Christianity cannot accept this error. God is our Creator. We owe him adoration, praise and thanksgiving. Sunday Mass has priority over what we plan to do on the Lord's Day.
It is therefore a negative development that in some hitherto Christian countries, shops on non-essential goods are opening on Sundays. The dimension of rest on Sundays helps man also to give more attention to God, to sacred readings and to education in the faith.
Response to Challenges
Sacramentum Caritatis advises that on Sunday, Church groups should organize, around Sunday Mass, such activities as social gatherings, programmes for the faith formation of people, pilgrimages, charitable works and different movements of prayer (cf. n. 73).

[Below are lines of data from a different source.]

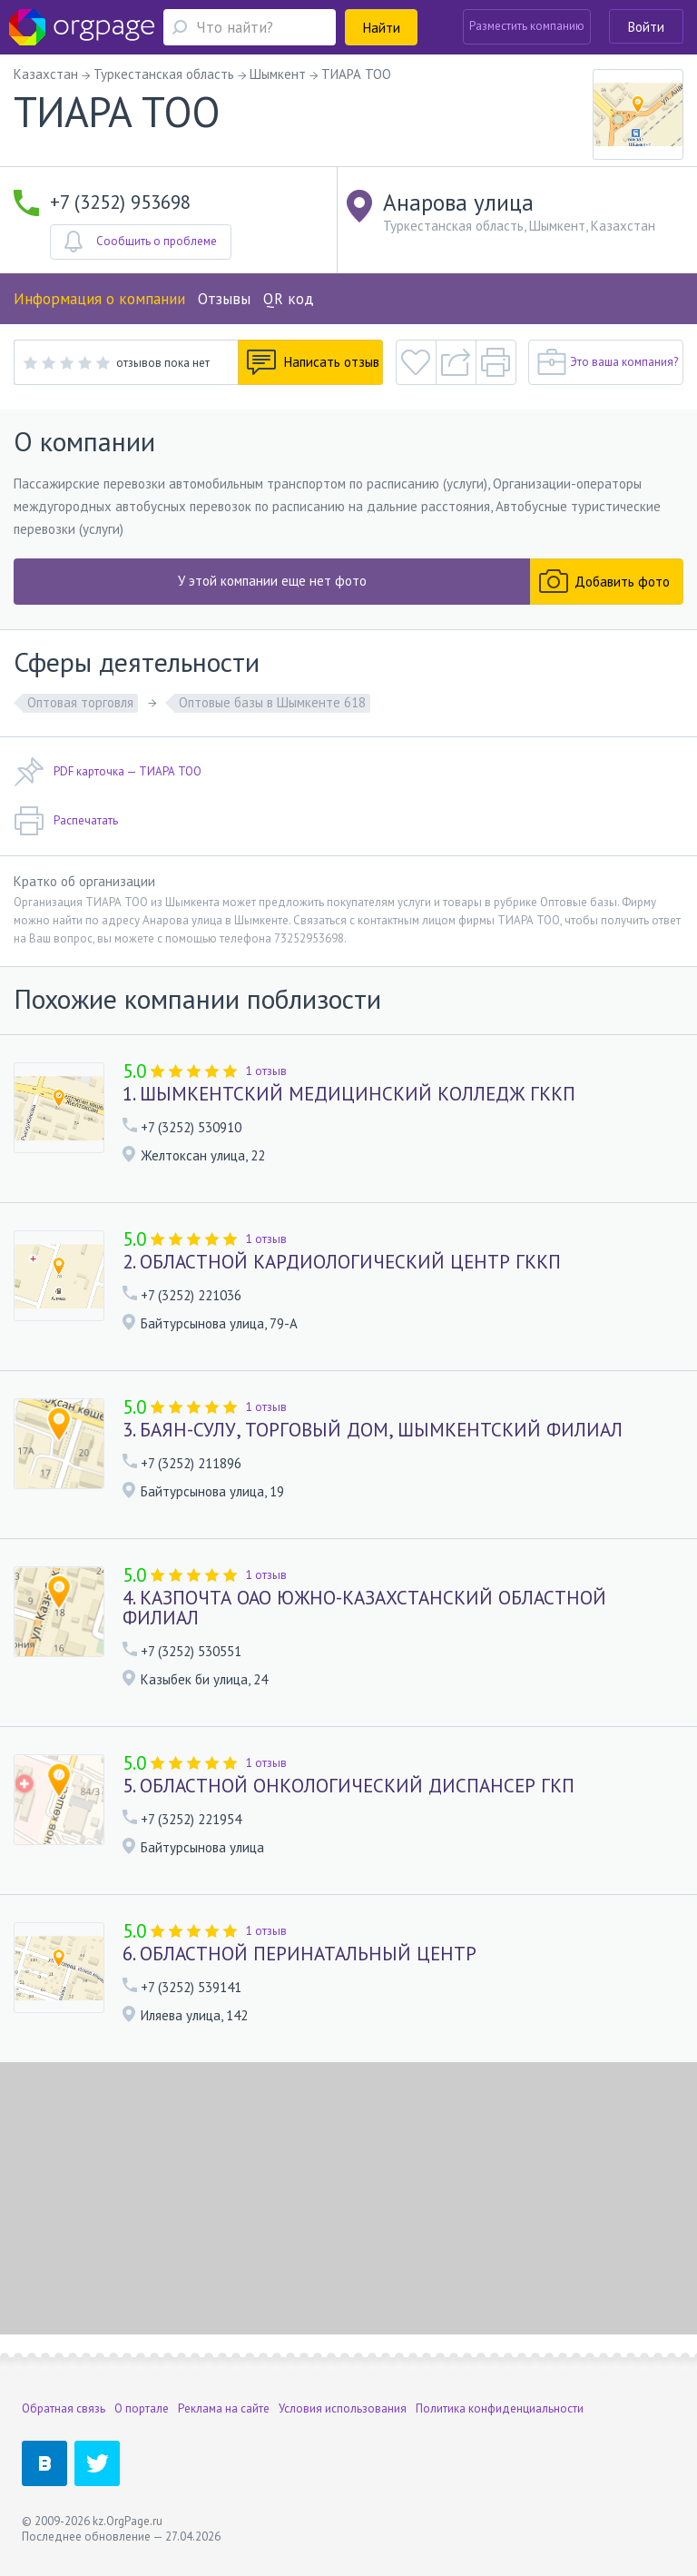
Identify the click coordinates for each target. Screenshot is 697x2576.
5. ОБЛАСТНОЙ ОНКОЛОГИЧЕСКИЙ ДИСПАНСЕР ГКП (348, 1786)
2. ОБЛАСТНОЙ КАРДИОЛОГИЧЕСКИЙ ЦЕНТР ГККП (342, 1262)
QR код (288, 299)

Where Mass is not available because of the scarcity of priests, people who have the means of transport should be convinced that they should drive to another community where there is Mass. If people can drive 20 kilometres for football or shopping, why not double that distance for Holy Mass?
Preachers should strive to share with people a strong conviction of the importance of the Sunday Eucharist. Pope Benedict XVI told the 24th Italian National Eucharistic Congress at Bari on 29 May 2005: "The Sunday precept is not, therefore, an externally imposed duty, a burden on our shoulders. On the contrary, taking part in the Celebration, being nourished by the Eucharistic Bread and experiencing the communion of their brothers and sisters in Christ is a need for Christians, it is a joy: Christians can thus replenish the energy they need to continue on the journey we must make every week (L'Osservatore Romano English edition, 22 May 2005, p. 6).
Sacramentum Caritatis helps us greatly to grow in our Eucharistic faith, to celebrate it and to live it. Then we shall appreciate more and more how the Eucharist is the heart of Sunday.